7. The stratified bolometric detector of claim 5 wherein plasmon resonance absorption increase is over a narrow range incoming beam angulations.

8. The stratified bolometric detector of claim 1 wherein absorbing film comprises material selected from the group of: vanadium dioxide, bismuth, carbon, and tellurium.

9. The stratified bolometric detector of claim 1 wherein absorbing film comprises material selected from the group of: silver; gold; aluminum; and copper.

10. A method for detecting electromagnetic radiation comprising the step of:

resonantly exciting plasmons in an absorbing film by absorbing electromagnetic radiation;

increasing temperature of said absorbing film by said absorbed radiation; and

detecting signal indicative of said temperature increase.

11. The method for detecting electromagnetic radiation of claim 10 wherein the step of detecting signal indicative of temperature increase comprises detection change of electrical resistance caused by said temperature increase.

12. The method for detecting electromagnetic radiation of claim 11 wherein the step of detecting signal indicative of temperature increase comprises detection change of electrical resistance of the absorbing film caused by said temperature increase.

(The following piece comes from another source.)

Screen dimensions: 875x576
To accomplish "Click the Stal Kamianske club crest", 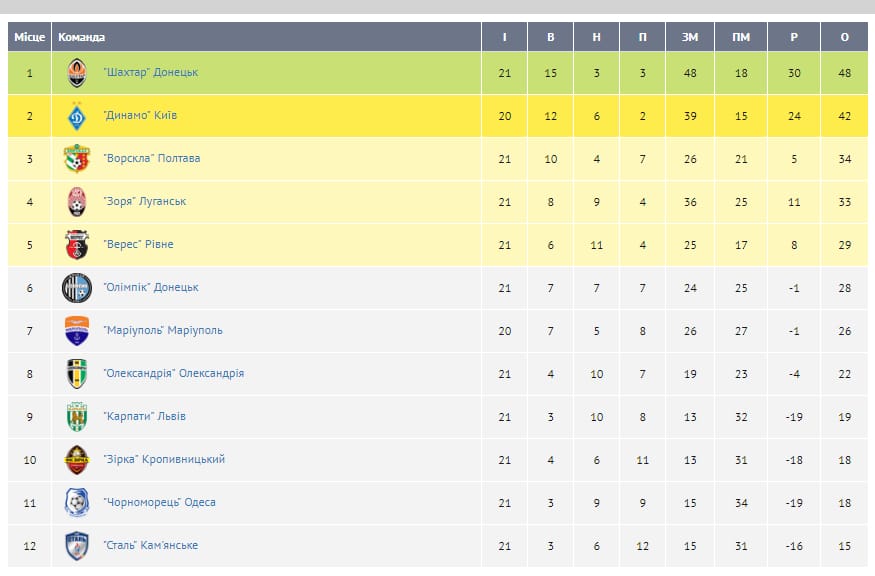I will (77, 546).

13. An observation system for observing electromagnetic radiation comprising:

at least one stratified bolometric detector comprising:

a substrate;

an absorbing film for absorbing incoming radiation by excitation of plasmon in said absorbing film, and converting said absorbed radiation to heat, wherein plasmon resonance absorption of said radiation increases the fraction of radiation absorption by at least ten percents; and

electrical circuit for detecting electrical signal indicative of temperature increase caused by said heat; and

data acquisition unit receiving signals from said at least one stratified bolometric detector, wherein response of said at least one stratified bolometric detector is intrinsically limited to at least one of:

limited range of wavelengths and limited range of incoming radiation direction.

14. The observation system of claim 13 and further comprising an array of stratified bolometric detector.

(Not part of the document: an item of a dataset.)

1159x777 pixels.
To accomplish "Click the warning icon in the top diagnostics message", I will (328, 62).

15. The observation system of claim 14 wherein array of stratified bolometric detector comprises of substantially unequal bolometric detectors.

16. The observation system of claim 16 for providing spectral information on incoming radiation wherein the substantially unequal bolometric detectors are responsive to different narrow wavelength ranges.

17. The observation system of claim 16 for providing imaging information on incoming radiation wherein the substantially unequal bolometric detectors are responsive to different narrow angular ranges.